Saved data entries

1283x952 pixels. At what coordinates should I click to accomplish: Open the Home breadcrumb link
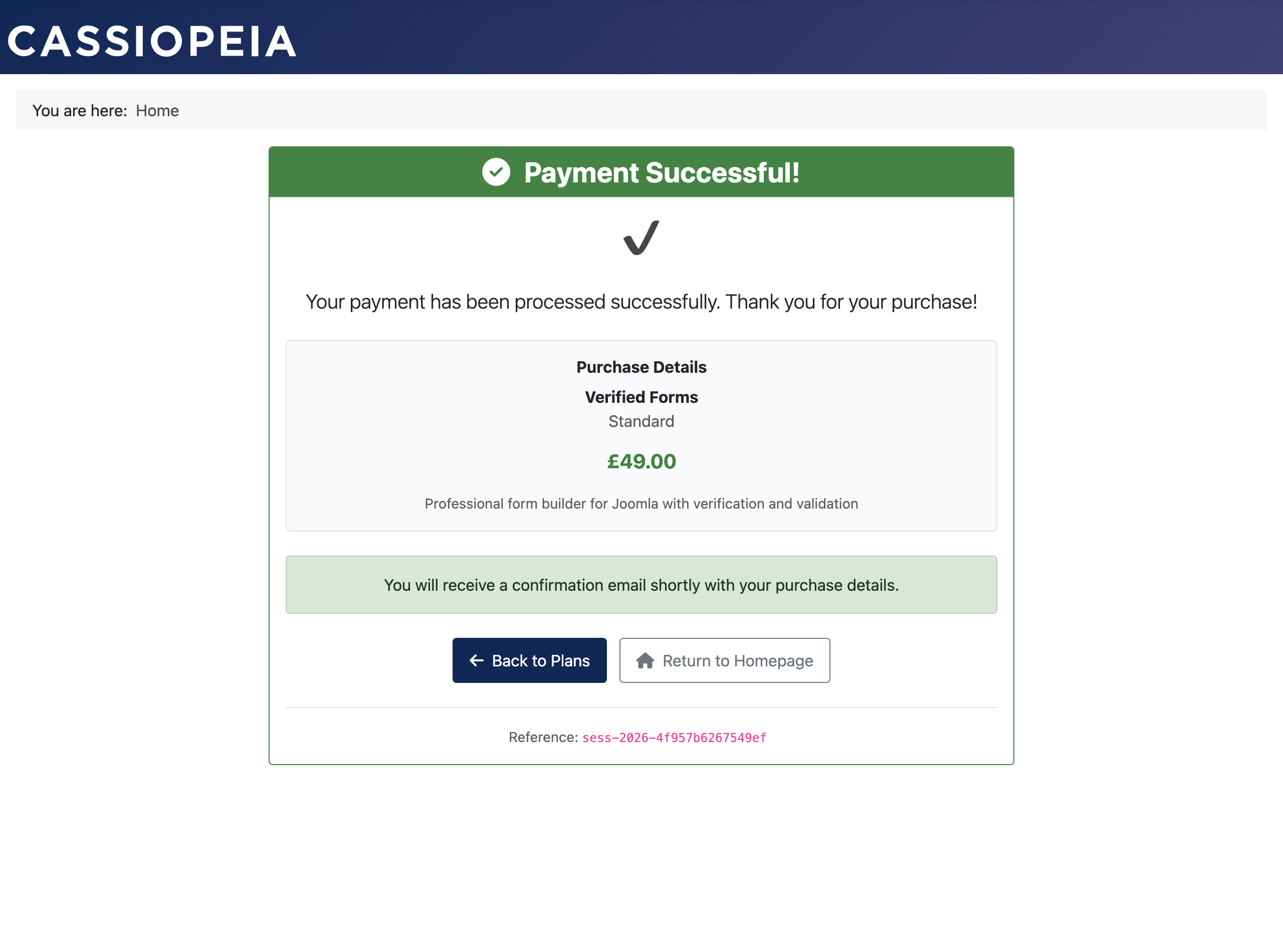coord(157,110)
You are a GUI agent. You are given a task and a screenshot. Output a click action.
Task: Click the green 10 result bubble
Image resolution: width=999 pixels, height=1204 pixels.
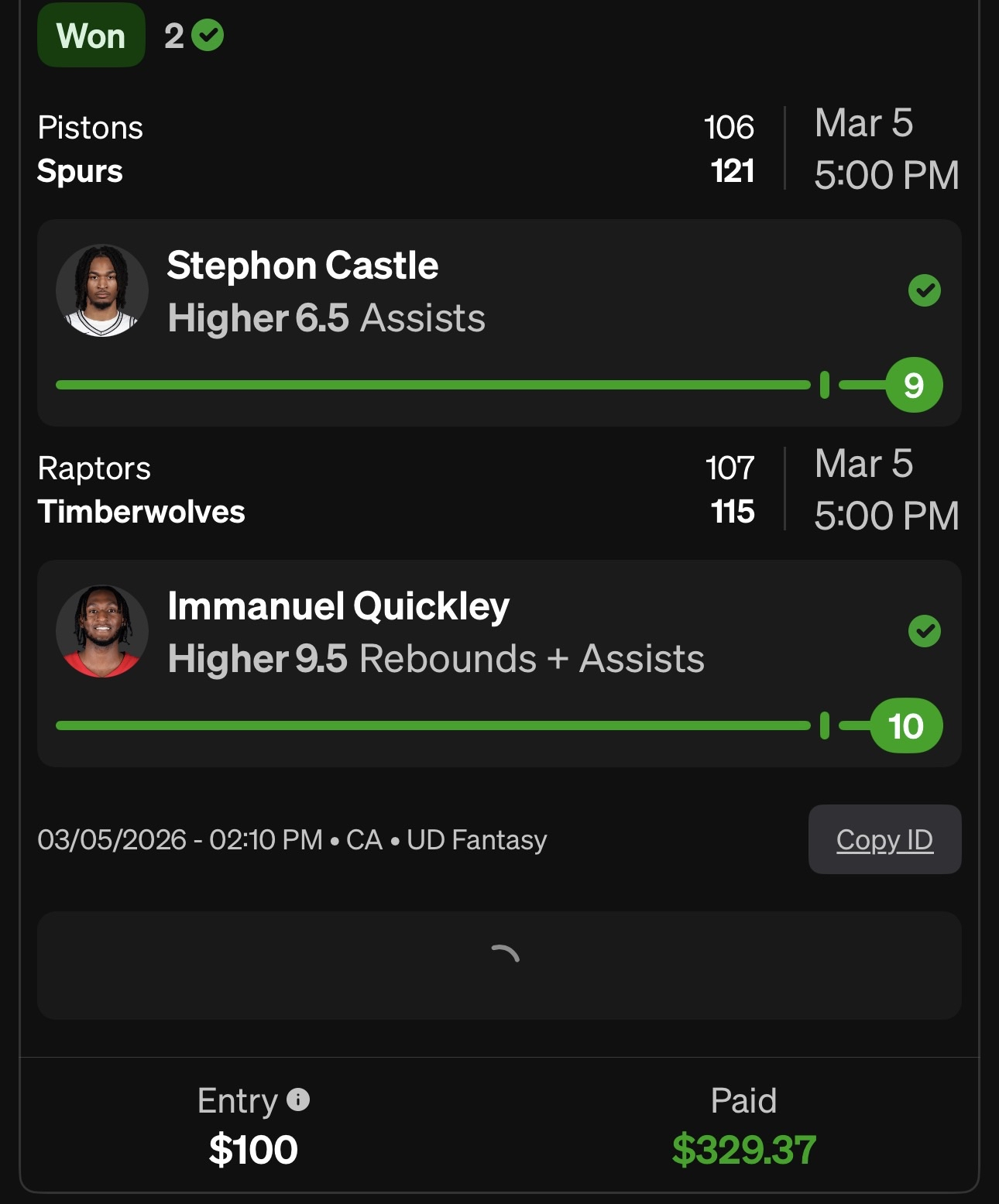pos(906,726)
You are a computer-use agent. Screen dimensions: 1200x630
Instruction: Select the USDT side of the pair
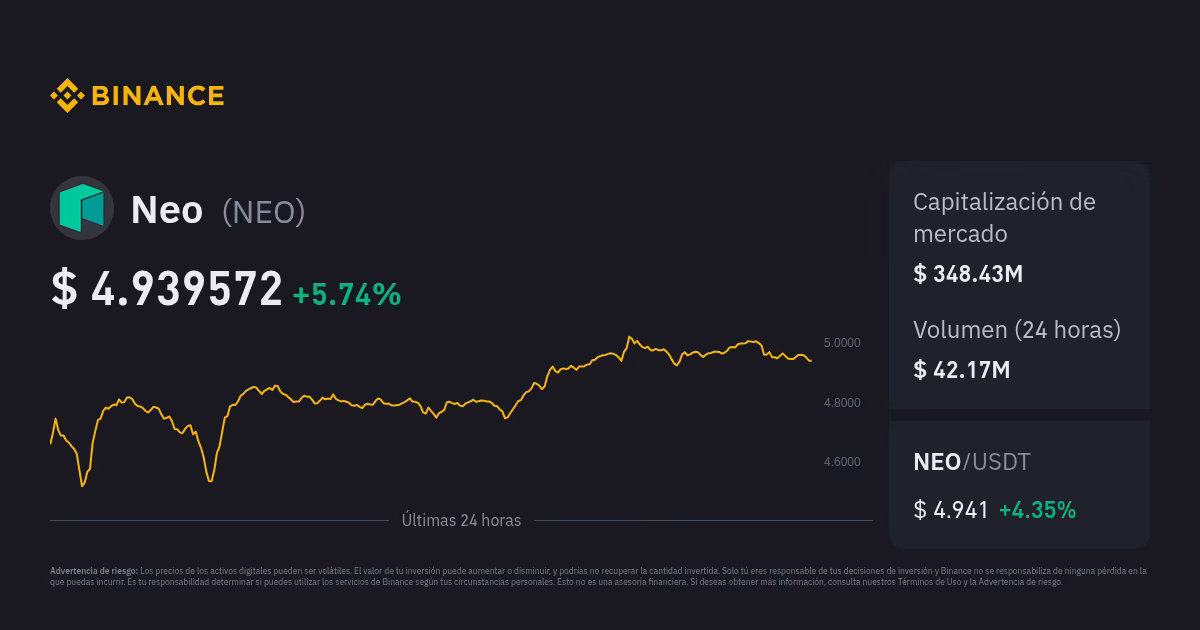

- EXERCISE
Line by line, transcribe the records exactly, omitting the images.

- WRITTEN SOLUTION
1283x952 pixels. At what coordinates should I click to accomplish: Open the Home breadcrumb link
coord(157,110)
You are a GUI agent. You are given a task and a screenshot. Output a click action.
Task: Click the green 10 result bubble
Image resolution: width=999 pixels, height=1204 pixels.
pos(906,726)
You are a computer-use agent. Screen dimensions: 1200x630
Instruction: Select the USDT side of the pair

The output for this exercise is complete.